= Beginning of Section =

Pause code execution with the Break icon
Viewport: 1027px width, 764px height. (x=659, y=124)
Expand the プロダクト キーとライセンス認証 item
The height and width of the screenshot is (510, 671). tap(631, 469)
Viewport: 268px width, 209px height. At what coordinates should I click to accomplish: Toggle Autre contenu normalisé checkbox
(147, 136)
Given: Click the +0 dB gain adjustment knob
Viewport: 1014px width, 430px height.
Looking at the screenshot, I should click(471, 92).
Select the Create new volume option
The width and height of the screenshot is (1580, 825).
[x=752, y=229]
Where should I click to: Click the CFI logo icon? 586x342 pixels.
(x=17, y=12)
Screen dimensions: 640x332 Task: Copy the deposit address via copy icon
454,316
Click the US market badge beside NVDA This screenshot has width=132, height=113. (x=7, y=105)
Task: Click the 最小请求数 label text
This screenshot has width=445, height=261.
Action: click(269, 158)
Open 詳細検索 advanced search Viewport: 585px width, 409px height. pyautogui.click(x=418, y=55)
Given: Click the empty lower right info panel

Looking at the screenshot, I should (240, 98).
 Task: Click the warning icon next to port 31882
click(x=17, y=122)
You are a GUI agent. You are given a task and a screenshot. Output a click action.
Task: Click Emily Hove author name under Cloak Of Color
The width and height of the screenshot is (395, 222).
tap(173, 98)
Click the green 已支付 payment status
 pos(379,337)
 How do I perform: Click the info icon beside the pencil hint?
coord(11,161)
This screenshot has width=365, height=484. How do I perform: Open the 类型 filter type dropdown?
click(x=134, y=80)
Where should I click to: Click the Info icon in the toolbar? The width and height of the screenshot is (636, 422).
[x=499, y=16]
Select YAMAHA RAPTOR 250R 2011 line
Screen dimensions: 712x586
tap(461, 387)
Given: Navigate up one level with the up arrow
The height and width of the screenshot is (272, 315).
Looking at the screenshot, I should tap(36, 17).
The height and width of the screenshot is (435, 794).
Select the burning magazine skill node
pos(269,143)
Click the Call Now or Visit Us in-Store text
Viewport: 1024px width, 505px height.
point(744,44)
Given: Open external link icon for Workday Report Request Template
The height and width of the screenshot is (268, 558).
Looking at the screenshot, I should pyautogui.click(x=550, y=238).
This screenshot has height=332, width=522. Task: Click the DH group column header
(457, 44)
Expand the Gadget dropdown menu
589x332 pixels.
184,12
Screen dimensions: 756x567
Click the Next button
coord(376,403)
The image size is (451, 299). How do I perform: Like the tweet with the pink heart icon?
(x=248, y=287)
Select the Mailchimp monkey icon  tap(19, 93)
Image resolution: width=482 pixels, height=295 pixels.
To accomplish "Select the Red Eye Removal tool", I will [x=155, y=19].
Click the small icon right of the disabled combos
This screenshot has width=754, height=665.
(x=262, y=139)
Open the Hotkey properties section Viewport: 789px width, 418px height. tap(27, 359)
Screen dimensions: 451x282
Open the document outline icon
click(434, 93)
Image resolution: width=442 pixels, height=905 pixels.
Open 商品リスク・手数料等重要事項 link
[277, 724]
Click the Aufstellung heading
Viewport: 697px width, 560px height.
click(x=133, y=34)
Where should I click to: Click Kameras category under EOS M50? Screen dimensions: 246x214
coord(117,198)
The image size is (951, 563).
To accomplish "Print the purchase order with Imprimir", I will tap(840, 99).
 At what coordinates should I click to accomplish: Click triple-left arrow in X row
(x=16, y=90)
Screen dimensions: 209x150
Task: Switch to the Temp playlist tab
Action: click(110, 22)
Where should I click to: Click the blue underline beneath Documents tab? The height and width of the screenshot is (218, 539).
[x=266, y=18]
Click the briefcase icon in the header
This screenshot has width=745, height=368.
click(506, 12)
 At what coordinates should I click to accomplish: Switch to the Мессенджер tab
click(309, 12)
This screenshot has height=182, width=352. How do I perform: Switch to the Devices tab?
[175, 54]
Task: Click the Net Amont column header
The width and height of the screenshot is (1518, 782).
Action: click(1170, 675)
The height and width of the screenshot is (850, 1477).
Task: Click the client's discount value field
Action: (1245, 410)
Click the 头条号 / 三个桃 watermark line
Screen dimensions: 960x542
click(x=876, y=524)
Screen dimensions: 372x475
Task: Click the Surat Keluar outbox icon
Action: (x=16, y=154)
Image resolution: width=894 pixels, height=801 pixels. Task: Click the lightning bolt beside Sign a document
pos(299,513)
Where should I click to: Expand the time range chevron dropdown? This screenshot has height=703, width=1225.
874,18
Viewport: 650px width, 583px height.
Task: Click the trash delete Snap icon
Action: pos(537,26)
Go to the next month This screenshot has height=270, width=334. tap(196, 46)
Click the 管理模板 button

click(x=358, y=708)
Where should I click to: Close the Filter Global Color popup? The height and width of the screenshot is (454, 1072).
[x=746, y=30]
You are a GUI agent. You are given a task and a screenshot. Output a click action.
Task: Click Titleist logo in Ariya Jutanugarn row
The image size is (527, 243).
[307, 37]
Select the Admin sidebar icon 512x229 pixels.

= End of Section =

§ About this task:
Each line of the listing has to be reproduced exactly.

§ Completed task:
Pause code execution with the Break icon
Viewport: 1027px width, 764px height. (x=659, y=124)
Expand the プロダクト キーとライセンス認証 item
The height and width of the screenshot is (510, 671). tap(631, 469)
Viewport: 268px width, 209px height. At what coordinates should I click to accomplish: Toggle Autre contenu normalisé checkbox
(147, 136)
Given: Click the +0 dB gain adjustment knob
Viewport: 1014px width, 430px height.
Looking at the screenshot, I should click(471, 92).
Select the Create new volume option
The width and height of the screenshot is (1580, 825).
[x=752, y=229]
Where should I click to: Click the CFI logo icon? 586x342 pixels.
(x=17, y=12)
Screen dimensions: 640x332 Task: Copy the deposit address via copy icon
454,316
Click the US market badge beside NVDA This screenshot has width=132, height=113. (x=7, y=105)
Task: Click the 最小请求数 label text
This screenshot has width=445, height=261.
Action: click(269, 158)
Open 詳細検索 advanced search Viewport: 585px width, 409px height. pyautogui.click(x=418, y=55)
Given: Click the empty lower right info panel

Looking at the screenshot, I should (240, 98).
 Task: Click the warning icon next to port 31882
click(x=17, y=122)
You are a GUI agent. You are given a task and a screenshot. Output a click action.
Task: Click Emily Hove author name under Cloak Of Color
The width and height of the screenshot is (395, 222).
tap(173, 98)
Click the green 已支付 payment status
 pos(379,337)
 How do I perform: Click the info icon beside the pencil hint?
coord(11,161)
This screenshot has width=365, height=484. How do I perform: Open the 类型 filter type dropdown?
click(x=134, y=80)
Where should I click to: Click the Info icon in the toolbar? The width and height of the screenshot is (636, 422).
[x=499, y=16]
Select YAMAHA RAPTOR 250R 2011 line
Screen dimensions: 712x586
tap(461, 387)
Given: Navigate up one level with the up arrow
The height and width of the screenshot is (272, 315).
Looking at the screenshot, I should tap(36, 17).
The height and width of the screenshot is (435, 794).
Select the burning magazine skill node
pos(269,143)
Click the Call Now or Visit Us in-Store text
Viewport: 1024px width, 505px height.
point(744,44)
Given: Open external link icon for Workday Report Request Template
The height and width of the screenshot is (268, 558).
Looking at the screenshot, I should pyautogui.click(x=550, y=238).
This screenshot has height=332, width=522. Task: Click the DH group column header
(457, 44)
Expand the Gadget dropdown menu
589x332 pixels.
184,12
Screen dimensions: 756x567
Click the Next button
coord(376,403)
The image size is (451, 299). How do I perform: Like the tweet with the pink heart icon?
(x=248, y=287)
Select the Mailchimp monkey icon  tap(19, 93)
Image resolution: width=482 pixels, height=295 pixels.
To accomplish "Select the Red Eye Removal tool", I will [x=155, y=19].
Click the small icon right of the disabled combos
This screenshot has width=754, height=665.
(x=262, y=139)
Open the Hotkey properties section Viewport: 789px width, 418px height. tap(27, 359)
Screen dimensions: 451x282
Open the document outline icon
click(434, 93)
Image resolution: width=442 pixels, height=905 pixels.
Open 商品リスク・手数料等重要事項 link
[277, 724]
Click the Aufstellung heading
Viewport: 697px width, 560px height.
click(x=133, y=34)
Where should I click to: Click Kameras category under EOS M50? Screen dimensions: 246x214
coord(117,198)
The image size is (951, 563).
To accomplish "Print the purchase order with Imprimir", I will tap(840, 99).
 At what coordinates should I click to accomplish: Click triple-left arrow in X row
(x=16, y=90)
Screen dimensions: 209x150
Task: Switch to the Temp playlist tab
Action: click(110, 22)
Where should I click to: Click the blue underline beneath Documents tab? The height and width of the screenshot is (218, 539).
[x=266, y=18]
Click the briefcase icon in the header
This screenshot has width=745, height=368.
click(506, 12)
 At what coordinates should I click to accomplish: Switch to the Мессенджер tab
click(309, 12)
This screenshot has height=182, width=352. How do I perform: Switch to the Devices tab?
[175, 54]
Task: Click the Net Amont column header
The width and height of the screenshot is (1518, 782).
Action: click(1170, 675)
The height and width of the screenshot is (850, 1477).
Task: Click the client's discount value field
Action: (1245, 410)
Click the 头条号 / 三个桃 watermark line
Screen dimensions: 960x542
click(x=876, y=524)
Screen dimensions: 372x475
Task: Click the Surat Keluar outbox icon
Action: (x=16, y=154)
Image resolution: width=894 pixels, height=801 pixels. Task: Click the lightning bolt beside Sign a document
pos(299,513)
Where should I click to: Expand the time range chevron dropdown? This screenshot has height=703, width=1225.
874,18
Viewport: 650px width, 583px height.
Task: Click the trash delete Snap icon
Action: pos(537,26)
Go to the next month This screenshot has height=270, width=334. tap(196, 46)
Click the 管理模板 button

click(x=358, y=708)
Where should I click to: Close the Filter Global Color popup? The height and width of the screenshot is (454, 1072).
[x=746, y=30]
You are a GUI agent. You are given a task and a screenshot. Output a click action.
Task: Click Titleist logo in Ariya Jutanugarn row
The image size is (527, 243).
[307, 37]
Select the Admin sidebar icon 512x229 pixels.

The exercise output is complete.